Brain Battle
Washington University in St. Louis, Olin Business School
Industry: EdTech
Founding Student Name(s): Joe Poole
Brief Description of Solution: Brain Battle, the “Duolingo of test prep,” makes studying engaging and social while adding the competitive thrill of a favorite mobile game.
Brain Battle makes SAT/ACT preparation accessible, social, and fun. Instead of another dusty textbook or a $100-an-hour tutor, Brain Battle is a mobile game where students compete live against peers, track progress, unlock rewards, and actually want to study. For the first time, test prep feels like a mobile game with real, life-changing outcomes.
Funding Dollars: Through pitch competitions and grants, we’ve raised over $20K in non-dilutive funding, including awards from competitions such as the Olin Cup.
What led you to launch this venture? There is a gap in education that isn’t about talent—it’s about access. Students from the highest income quartile score, on average, 200 points higher on the SAT than those from the lowest. That’s not intelligence; it’s privilege: $100-an-hour tutors, prep classes, and better schools.
95% of teens carry a smartphone in their pocket, yet test prep hasn’t caught up. It’s still expensive, boring, and inequitable. There had to be a better way. That’s why I created Brain Battle—to flip studying on its head and make high-quality test prep available to any student, anywhere.
Students today are surrounded by nonstop engagement: scrolling feeds, constant notifications, and endless content. Traditional prep feels like a chore, but gamified learning feels like play. Brain Battle takes the same elements that keep them hooked—streaks, leaderboards, rewards, and community—and uses them to fuel learning instead. The result is studying that feels addictive in the best way, helping students at every level gain consistency, confidence, and motivation.
What has been your biggest accomplishment so far with the venture? Demonstrating the strength of the app’s concept, we have secured over 1,800 pre-launch sign-ups organically, without paid marketing. We plan to launch in mid-November.
How has your business-related major helped you further this startup venture? Majoring in finance at Olin Business School has given me the ability to view Brain Battle not just as a promising idea, but as a scalable enterprise. The program has helped me to think rigorously about revenue models, and sustainable growth
Which business class has been most valuable in building your startup, and what was the biggest lesson you gained from it? I took The Hatchery with Professor Doug Villhard, an accomplished entrepreneur and Olin’s Academic Director for Entrepreneurship. The course teaches students how to turn ideas into real ventures, and the biggest lesson I took away was the importance of customer validation. Through interviews with students and tutors, we used that feedback to shape Brain Battle’s design.
What business professor made a significant contribution to your plans and why? Professor Doug Villhard has been instrumental. His mentorship encouraged iterative testing, a focus on real customer problems, and attention to long-term scalability.

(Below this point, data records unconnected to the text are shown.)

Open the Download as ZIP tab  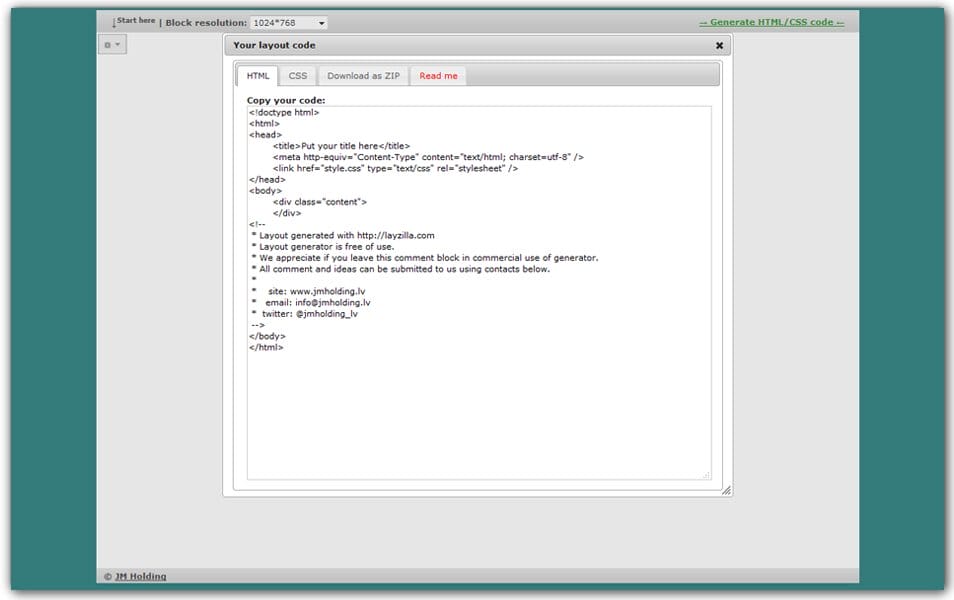pyautogui.click(x=363, y=76)
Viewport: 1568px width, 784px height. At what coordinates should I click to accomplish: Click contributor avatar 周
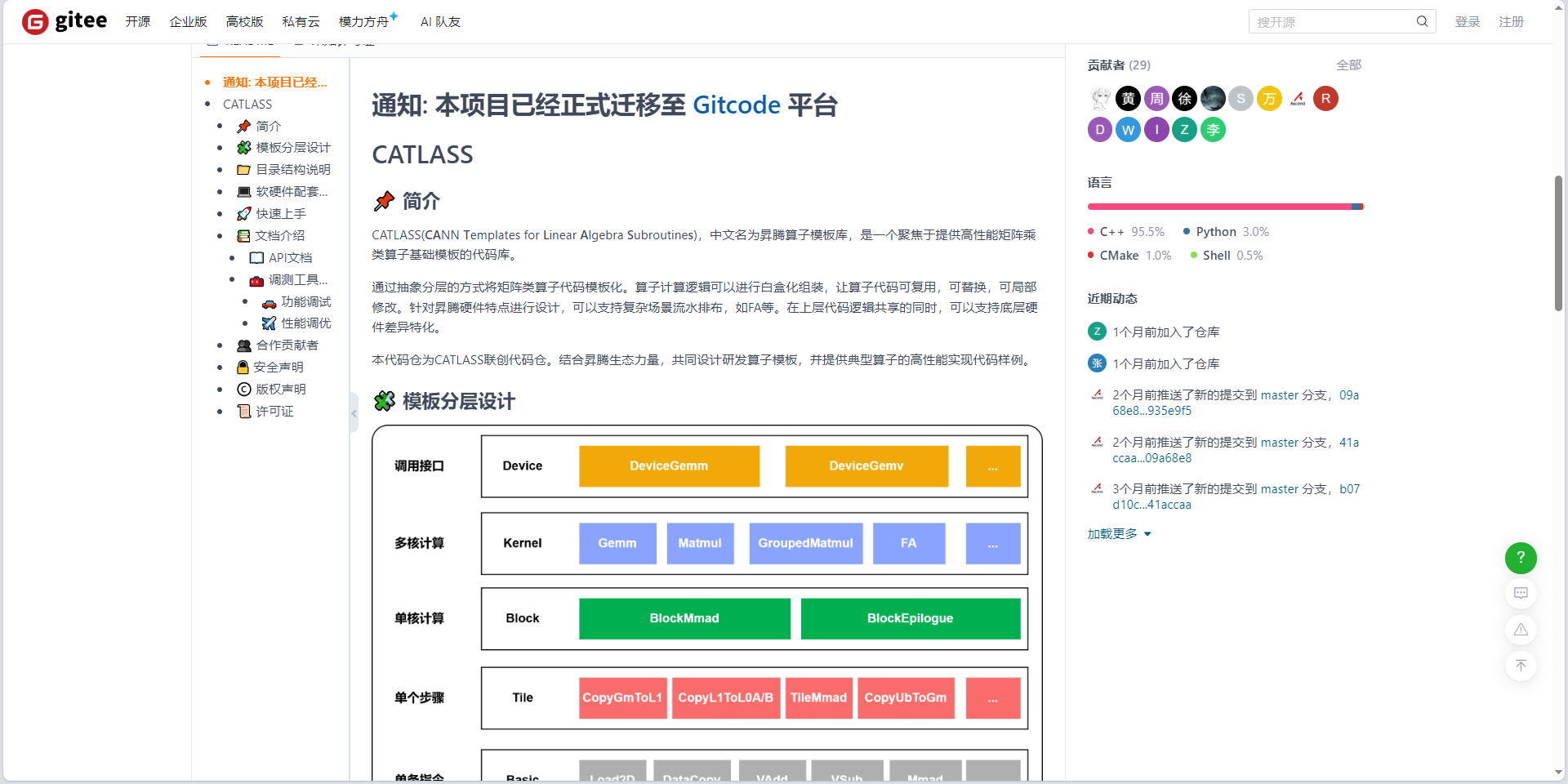point(1156,98)
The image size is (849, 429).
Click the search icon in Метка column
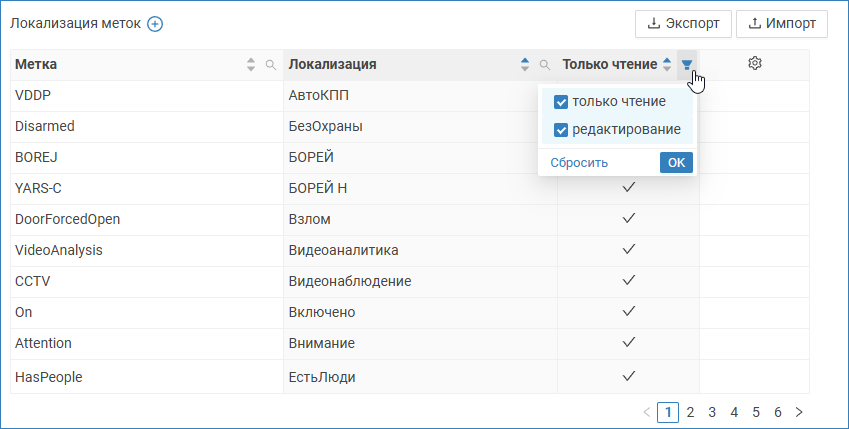point(270,65)
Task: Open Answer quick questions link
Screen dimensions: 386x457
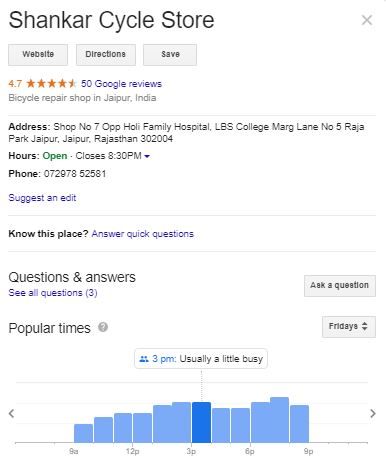Action: point(143,234)
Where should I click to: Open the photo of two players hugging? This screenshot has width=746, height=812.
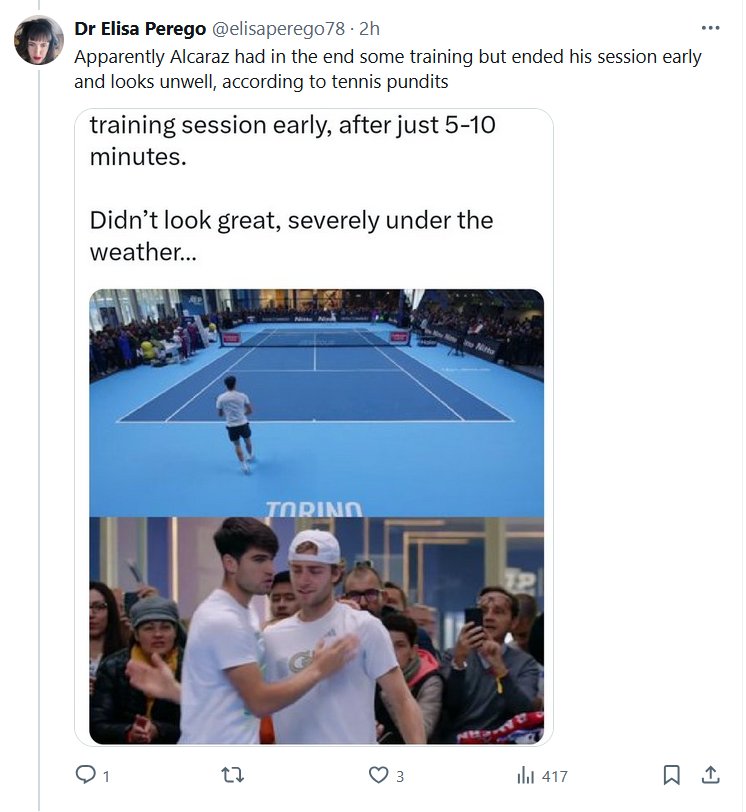[x=316, y=630]
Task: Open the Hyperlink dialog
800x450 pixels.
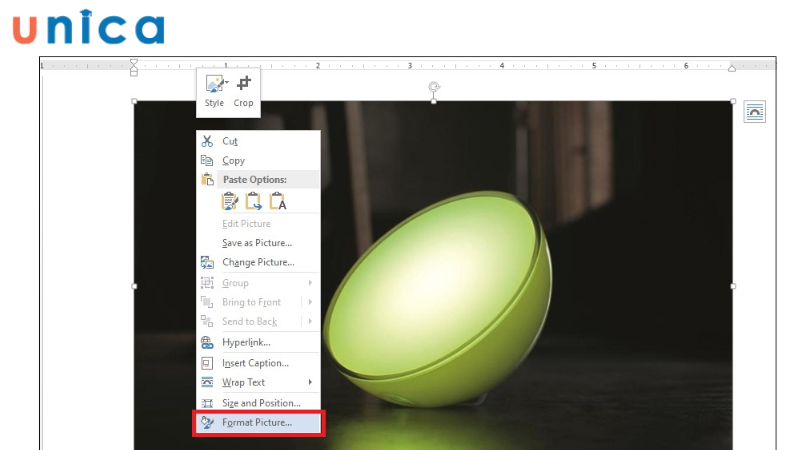Action: pyautogui.click(x=246, y=342)
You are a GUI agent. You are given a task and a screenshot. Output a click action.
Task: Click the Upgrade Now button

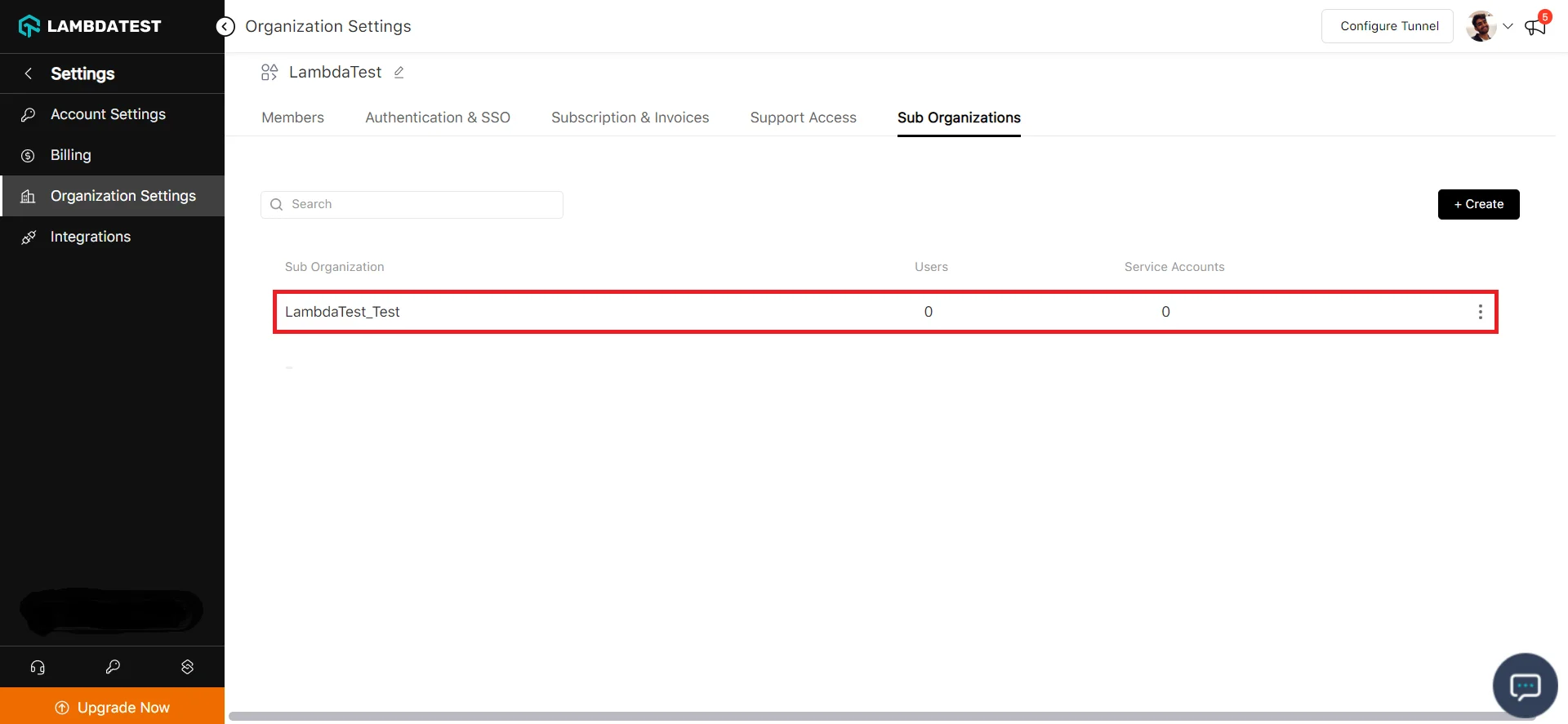point(113,707)
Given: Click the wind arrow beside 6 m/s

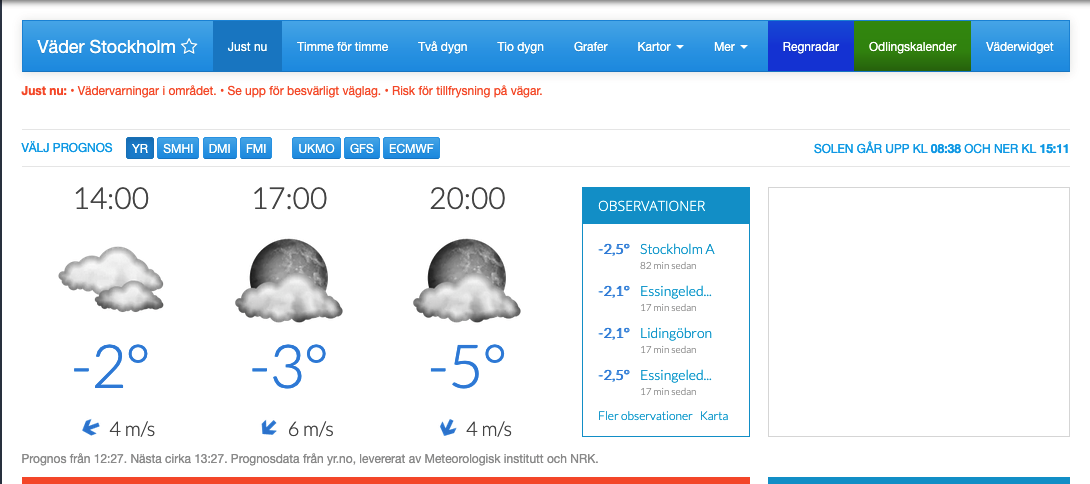Looking at the screenshot, I should point(268,428).
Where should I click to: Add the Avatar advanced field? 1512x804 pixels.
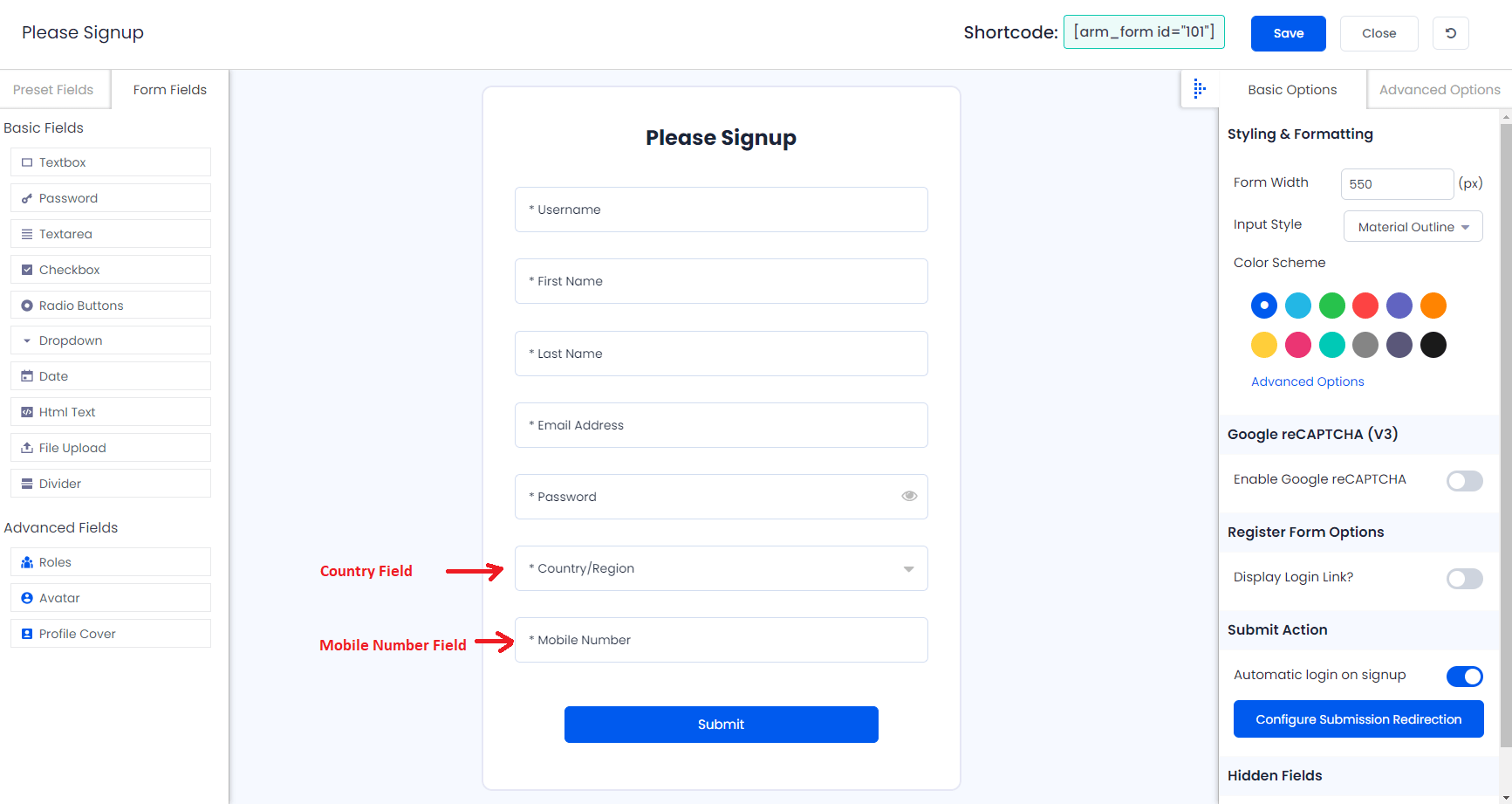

What founder or entrepreneur inspired you to start your own entrepreneurial journey? How did he or she prove motivational to you? Luis von Ahn, founder of Duolingo, has been one of my biggest role models. I’ve followed his journey since I first began exploring education technology and am continually inspired by the way he blends innovation with purpose. He didn’t just create an app; he built a movement around making learning accessible and enjoyable.
What is your long-term goal with your startup? In the near term, our focus is on disciplined execution of our go-to-market plan: acquiring 10,000 users, scaling school and tutoring partnerships, and launching a web-based dashboard to deepen engagement with educators. Over the next three to five years, we aim to establish Brain Battle as the clear category leader in gamified learning for Gen Z.
While our initial entry point is ACT/SAT prep, the long-term roadmap includes expansion into core K–12 subjects. The goal is to build a scalable, data-driven ecosystem that transforms how the next generation learns and delivers measurable academic outcomes.
How has your local startup ecosystem contributed to your venture’s development and success?
Wash U and St. Louis have an enthusiastic startup community that has provided recognition and support. I founded Brain Battle in response to the opportunity gap we observed in local schools, where high-potential students lacked access to affordable, engaging test prep solutions. St. Louis represents a high-need, high-impact launch market. For our efforts, the St. Louis Business Journal named us an Inno Under 25 recipient.